_What to work on:_
Find each line in the material below that contains the word "click" and copy those lines.
-- Begin Dataset --
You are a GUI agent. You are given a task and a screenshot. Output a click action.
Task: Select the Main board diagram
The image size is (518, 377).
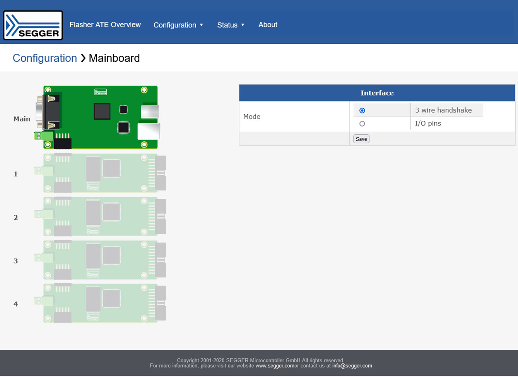(101, 117)

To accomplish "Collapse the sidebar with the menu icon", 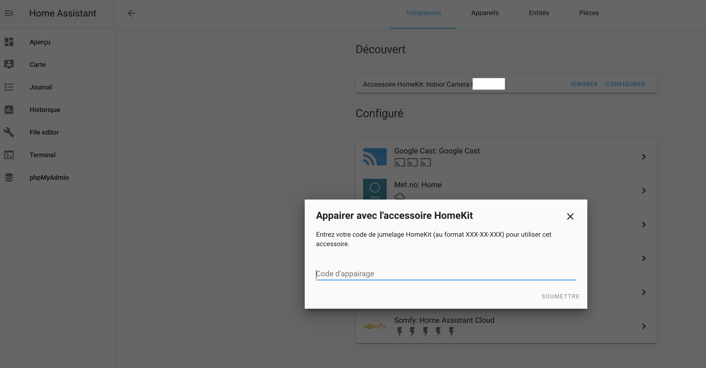I will 9,13.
-- End Dataset --
_Output of the exercise:_
You are a GUI agent. You are given a task and a screenshot. Output a click action.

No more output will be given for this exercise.